Top of Available data
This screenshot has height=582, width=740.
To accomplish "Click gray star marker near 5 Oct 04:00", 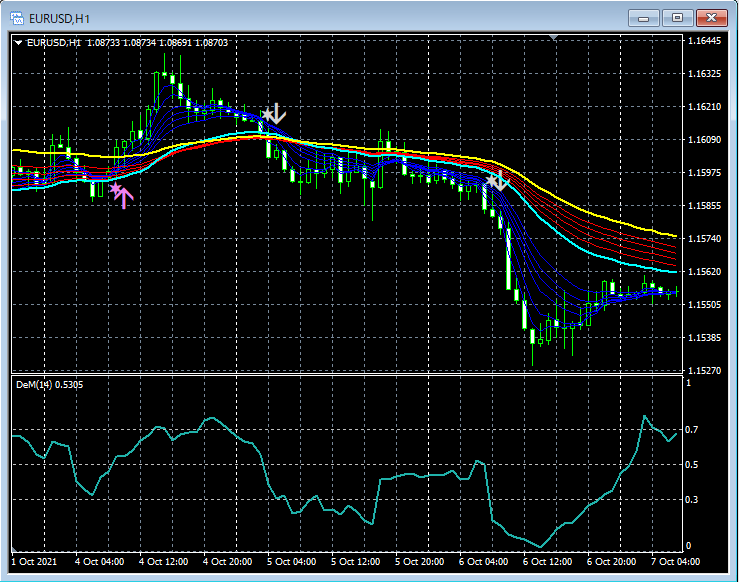I will (x=268, y=114).
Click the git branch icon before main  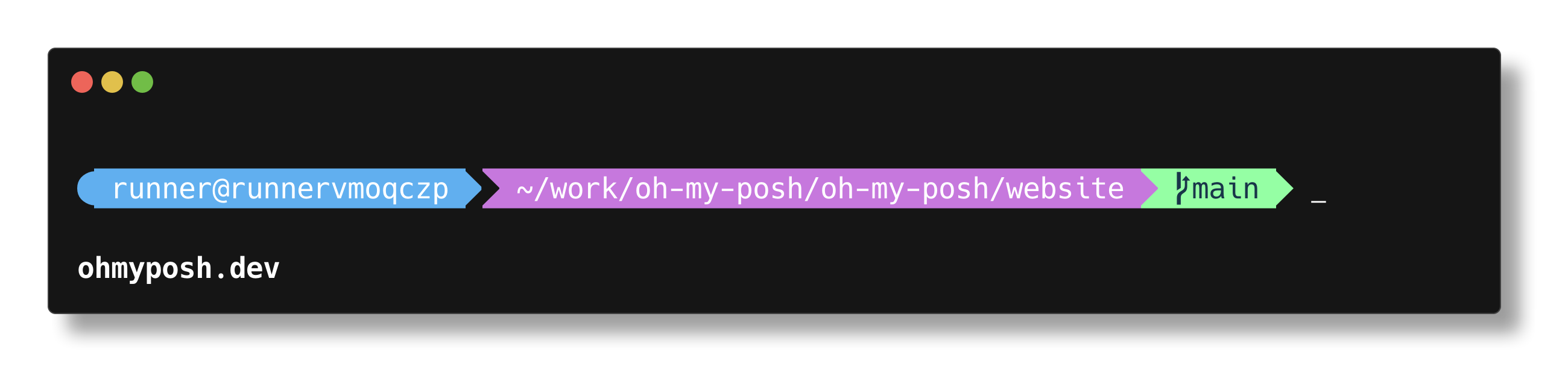(x=1182, y=189)
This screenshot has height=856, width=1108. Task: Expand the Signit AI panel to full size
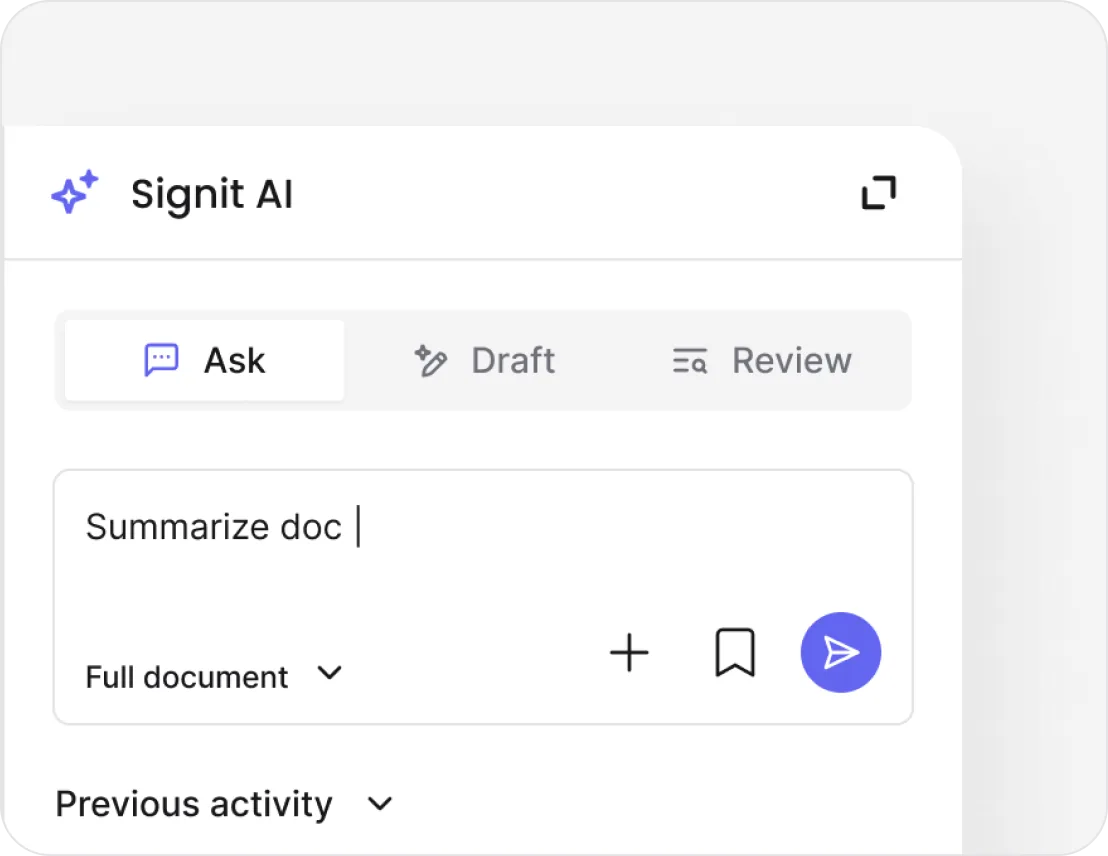pos(878,193)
Bottom of Available data
__Your goal__: A verbatim copy is needed of the lines running from the line with "This screenshot has height=856, width=1108." to the end of the data above, both included. Keep the pictures out of it.

__Expected output__:
This screenshot has height=856, width=1108. Task: Expand the Signit AI panel to full size
pos(878,193)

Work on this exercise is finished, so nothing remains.